In describing that message further, she was able to take the Supreme Court, this shiny beacon of sterile justice, and make it real, messy, and downright normal. She emphasized that no system is perfect, no process without weaknesses but our government is filled with honorable men and women trying to make good decisions and be good lawyers and judges. It’s not always pretty and it’s not always clean, but we figure it out. I think it was important for me to see the Supreme Court, and our entire government, without the rose-colored glasses of an idealist. It’s never going to be perfect, but we keep figuring it out.
Today, author and historian Thomas Fleming spoke at the high school where my wife teaches and I attended the lecture. Having recently published “The Intimate Lives of the Founding Fathers,” Mr. Fleming’s was largely devoted to knocking the Founding Fathers – Washington, Franklin, Jefferson, Adams, Hamilton and Madison – off the pedestals we’ve hoisted them onto. In a good way. He described the woman, both wives and mothers, behind the men and how each had character flaws and misgivings of his own. (Hamilton, for example, published a public report of his infidelity to attempt to reconcile with his wife.) Fleming did this not to be a messenger of doom but to offer a more accurate picture of these smart, brave, and complex men. It was fascinating and I left with the same impression.

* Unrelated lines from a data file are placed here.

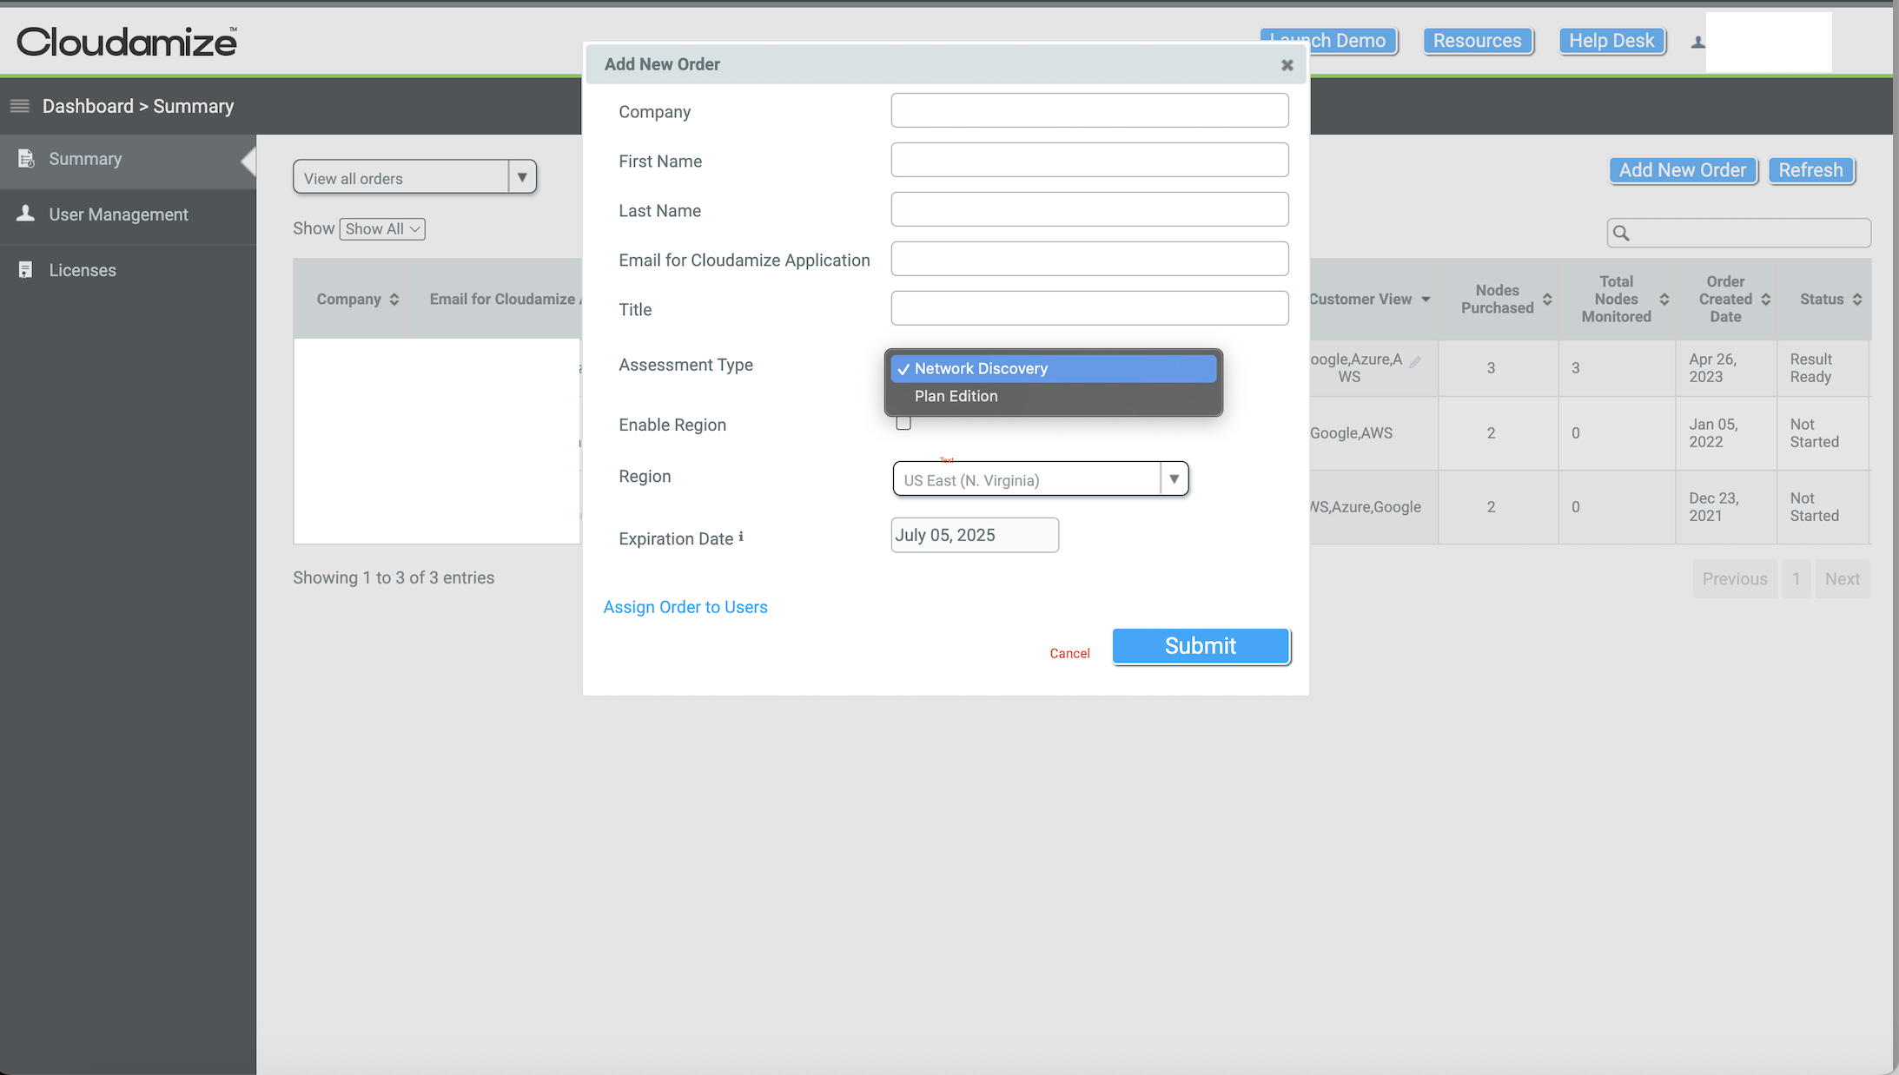
Task: Click the Refresh button
Action: tap(1810, 169)
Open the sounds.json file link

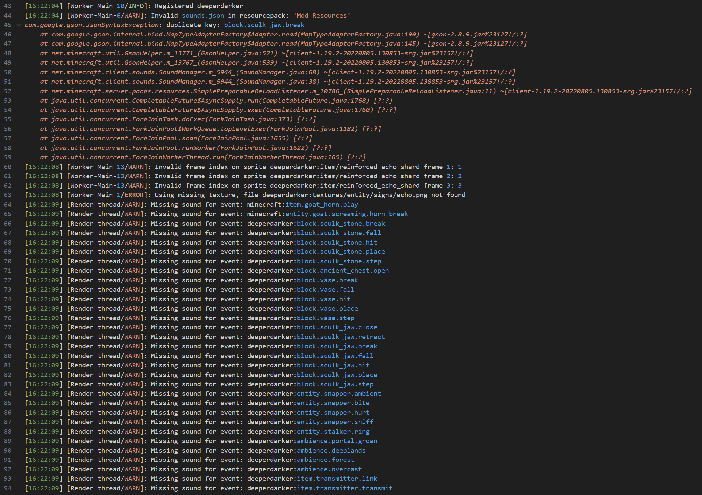[x=203, y=15]
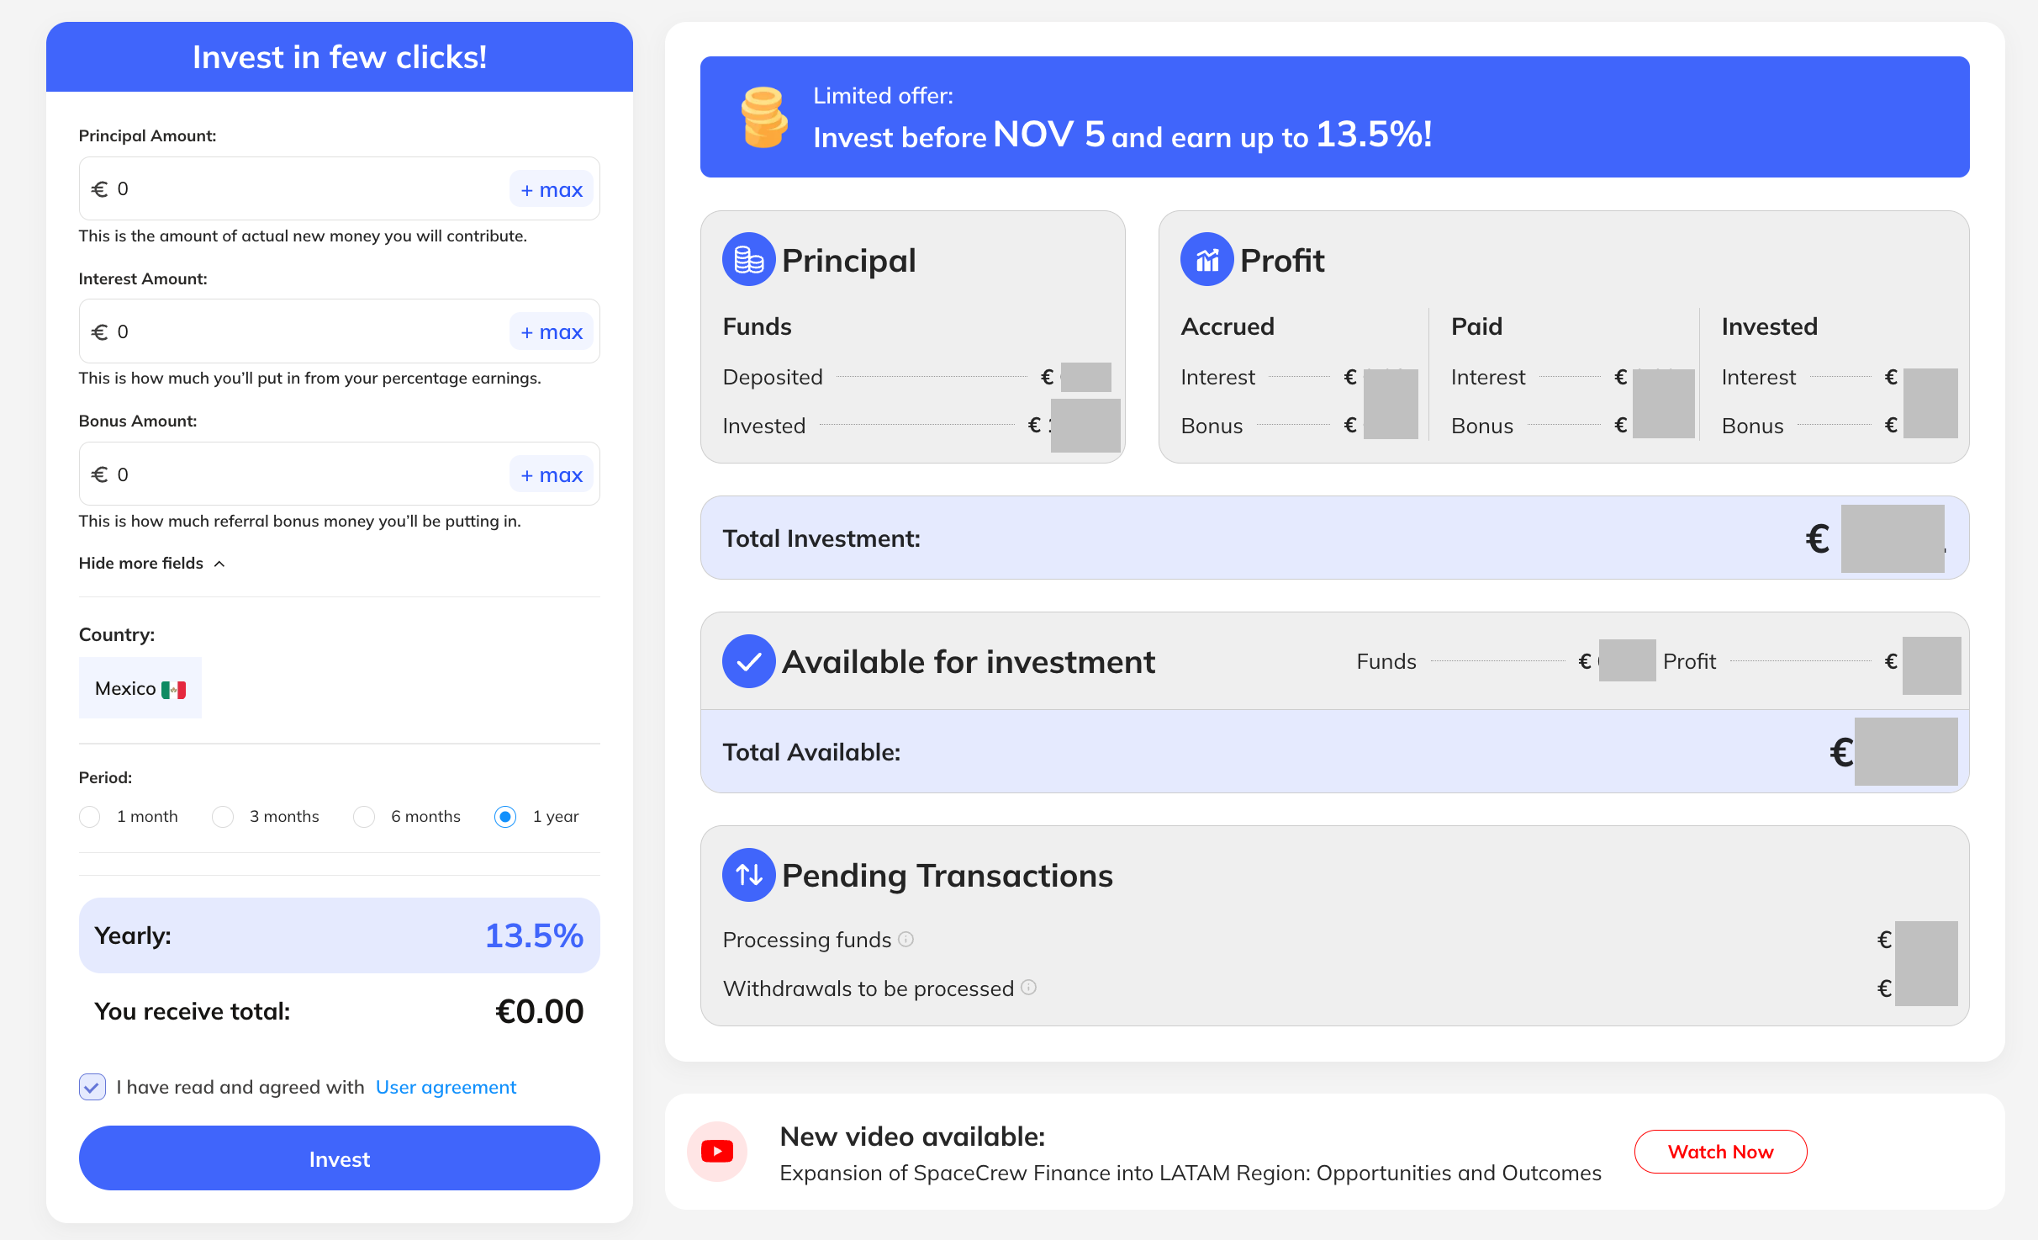
Task: Click info icon beside Withdrawals to be processed
Action: coord(1028,988)
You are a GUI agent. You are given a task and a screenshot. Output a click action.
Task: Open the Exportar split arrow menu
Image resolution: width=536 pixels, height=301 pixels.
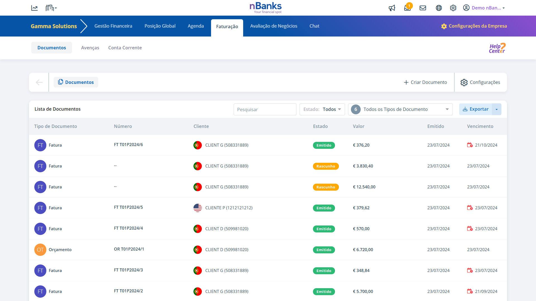[x=496, y=109]
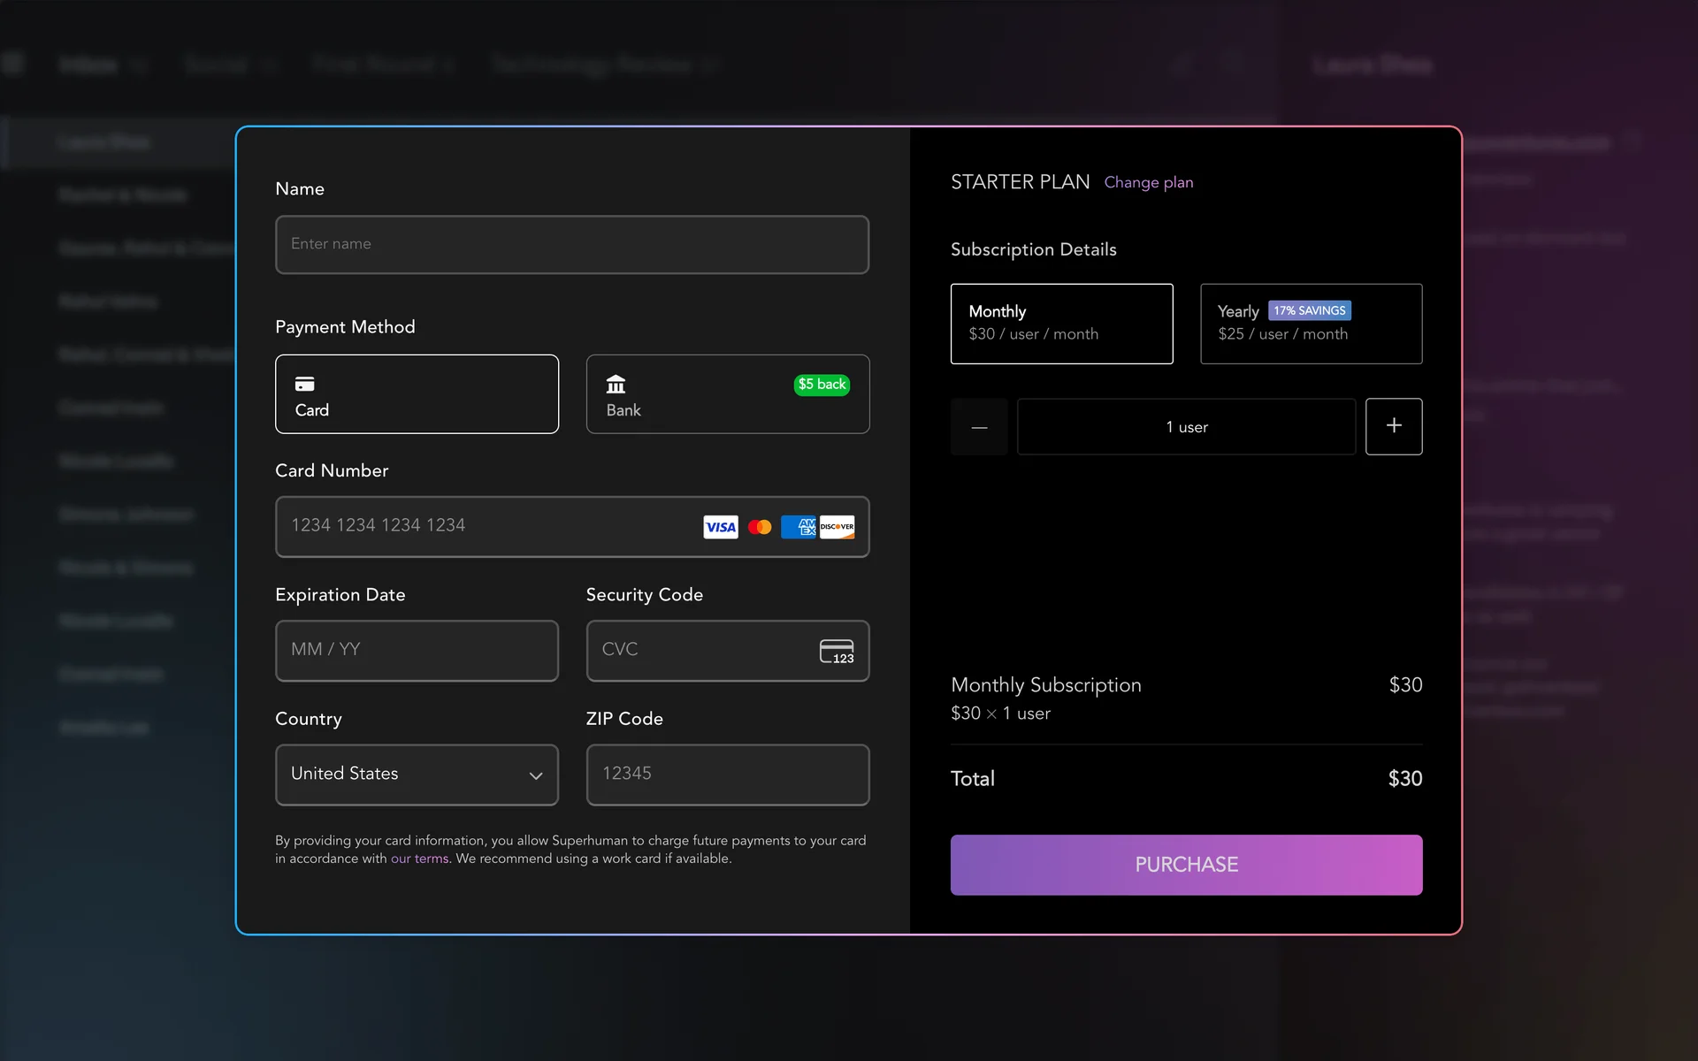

Men are men. Women are women. Our government and the people who live it are largely the same as they were 200 years ago. Many of us who revere history and study politics have an idealistic and serene idea about the honor and majesty of the Founding Fathers. Even as we mature, take college history classes, read stories about affairs with slaves or hear lectures about their love letters to other women, we still remember these men largely the way they are portrayed in our first history classes. We don’t see the frustration, compromise and failure. We don’t feel their blood, sweat and tears. Yet, they were extraordinary individuals making the same decisions, compromises and “deals” that we criticize our politicians for making today.
For me, it’s been important to remember that I need to expect the same from my life as well. Life will be difficult, disappointing deals will probably be made, and good things will hopefully result. I think I want the fight; I want the sweat. In today’s legal and political world, it’s easy for me to get concerned, disappointed and even, as my friend Emily’s blog put it, depressed. This lesson was an important for me and it came at an important time. I want to remember that work of organizing our society, keeping it running and making it better for future generations has always been one of guts and grime. As I readjust my expectations to learn this lesson, I’m more prepared than ever to get involved.
Please Note: As I re-read this post, I realize that I may have inadvertently made it sound like Mr. Fleming confirmed the story about Thomas Jefferson sleeping with Sally Hemings, his slave. He actually mentioned it saying that the accuracy of how historical DNA testing takes place is somewhat in question. I was just using this to illustrate the types of things we hear and read about these men that conflict with what we’re taught in middle school. Sorry for any confusion.